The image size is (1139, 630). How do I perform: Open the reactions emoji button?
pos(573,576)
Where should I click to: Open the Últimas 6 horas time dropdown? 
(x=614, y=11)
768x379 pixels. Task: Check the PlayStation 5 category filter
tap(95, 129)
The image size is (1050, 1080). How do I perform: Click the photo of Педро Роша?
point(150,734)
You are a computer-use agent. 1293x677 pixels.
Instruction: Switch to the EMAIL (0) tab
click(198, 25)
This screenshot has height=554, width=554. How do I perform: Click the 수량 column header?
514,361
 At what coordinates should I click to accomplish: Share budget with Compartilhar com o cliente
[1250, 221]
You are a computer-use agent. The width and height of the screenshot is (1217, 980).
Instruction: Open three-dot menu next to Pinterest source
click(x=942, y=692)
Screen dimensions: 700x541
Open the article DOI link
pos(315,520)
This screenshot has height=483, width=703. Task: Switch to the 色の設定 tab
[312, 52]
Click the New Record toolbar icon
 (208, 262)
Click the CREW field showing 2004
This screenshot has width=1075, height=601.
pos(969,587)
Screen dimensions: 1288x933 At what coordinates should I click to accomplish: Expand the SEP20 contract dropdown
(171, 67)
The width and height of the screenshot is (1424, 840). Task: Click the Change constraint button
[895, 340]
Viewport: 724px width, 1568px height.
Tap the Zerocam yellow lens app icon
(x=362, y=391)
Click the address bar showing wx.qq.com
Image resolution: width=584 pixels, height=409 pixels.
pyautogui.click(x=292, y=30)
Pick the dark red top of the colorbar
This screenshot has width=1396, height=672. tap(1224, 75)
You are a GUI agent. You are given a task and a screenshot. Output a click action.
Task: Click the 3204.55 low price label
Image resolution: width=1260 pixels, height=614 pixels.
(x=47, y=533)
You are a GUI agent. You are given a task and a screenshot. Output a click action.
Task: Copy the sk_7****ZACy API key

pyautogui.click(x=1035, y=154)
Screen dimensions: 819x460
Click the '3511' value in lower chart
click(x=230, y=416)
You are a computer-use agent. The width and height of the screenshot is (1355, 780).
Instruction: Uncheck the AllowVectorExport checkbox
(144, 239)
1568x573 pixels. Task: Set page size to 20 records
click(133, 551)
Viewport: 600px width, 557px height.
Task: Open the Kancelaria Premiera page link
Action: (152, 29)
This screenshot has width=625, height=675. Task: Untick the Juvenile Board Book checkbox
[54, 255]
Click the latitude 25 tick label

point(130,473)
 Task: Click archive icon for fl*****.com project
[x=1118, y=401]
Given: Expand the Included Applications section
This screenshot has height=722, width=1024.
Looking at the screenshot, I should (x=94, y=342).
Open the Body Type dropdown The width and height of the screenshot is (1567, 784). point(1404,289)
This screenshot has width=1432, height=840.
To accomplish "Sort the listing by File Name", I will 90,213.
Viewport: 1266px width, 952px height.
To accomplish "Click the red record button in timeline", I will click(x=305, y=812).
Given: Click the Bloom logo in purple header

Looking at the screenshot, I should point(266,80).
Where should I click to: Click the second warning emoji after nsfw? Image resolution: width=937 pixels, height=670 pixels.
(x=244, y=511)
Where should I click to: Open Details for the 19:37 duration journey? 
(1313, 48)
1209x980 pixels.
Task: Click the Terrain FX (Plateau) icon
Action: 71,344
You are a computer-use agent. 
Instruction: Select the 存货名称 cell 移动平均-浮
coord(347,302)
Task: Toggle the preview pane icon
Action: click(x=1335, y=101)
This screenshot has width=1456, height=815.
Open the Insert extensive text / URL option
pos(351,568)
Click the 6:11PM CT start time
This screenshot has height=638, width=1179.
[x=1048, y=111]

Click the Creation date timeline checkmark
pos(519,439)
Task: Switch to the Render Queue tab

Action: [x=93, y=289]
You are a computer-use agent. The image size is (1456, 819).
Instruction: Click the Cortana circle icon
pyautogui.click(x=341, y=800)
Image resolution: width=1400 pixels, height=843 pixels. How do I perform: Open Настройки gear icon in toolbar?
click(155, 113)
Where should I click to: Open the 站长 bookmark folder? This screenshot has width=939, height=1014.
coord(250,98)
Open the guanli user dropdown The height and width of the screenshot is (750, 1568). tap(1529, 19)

++++++++

* _Task directions_:
Recast the lines of the records above as a JSON list of strings, one string per line and no blank lines, starting at the beginning of the records and stopping after the line that contains "(x=362, y=391)".

* _Answer below_:
[
  "The image size is (1139, 630). How do I perform: Open the reactions emoji button?",
  "pos(573,576)",
  "Where should I click to: Open the Últimas 6 horas time dropdown? ",
  "(x=614, y=11)",
  "768x379 pixels. Task: Check the PlayStation 5 category filter",
  "tap(95, 129)",
  "The image size is (1050, 1080). How do I perform: Click the photo of Педро Роша?",
  "point(150,734)",
  "You are a computer-use agent. 1293x677 pixels.",
  "Instruction: Switch to the EMAIL (0) tab",
  "click(198, 25)",
  "This screenshot has height=554, width=554. How do I perform: Click the 수량 column header?",
  "514,361",
  " At what coordinates should I click to accomplish: Share budget with Compartilhar com o cliente",
  "[1250, 221]",
  "You are a computer-use agent. The width and height of the screenshot is (1217, 980).",
  "Instruction: Open three-dot menu next to Pinterest source",
  "click(x=942, y=692)",
  "Screen dimensions: 700x541",
  "Open the article DOI link",
  "pos(315,520)",
  "This screenshot has height=483, width=703. Task: Switch to the 色の設定 tab",
  "[312, 52]",
  "Click the New Record toolbar icon",
  " (208, 262)",
  "Click the CREW field showing 2004",
  "This screenshot has width=1075, height=601.",
  "pos(969,587)",
  "Screen dimensions: 1288x933 At what coordinates should I click to accomplish: Expand the SEP20 contract dropdown",
  "(171, 67)",
  "The width and height of the screenshot is (1424, 840). Task: Click the Change constraint button",
  "[895, 340]",
  "Viewport: 724px width, 1568px height.",
  "Tap the Zerocam yellow lens app icon",
  "(x=362, y=391)"
]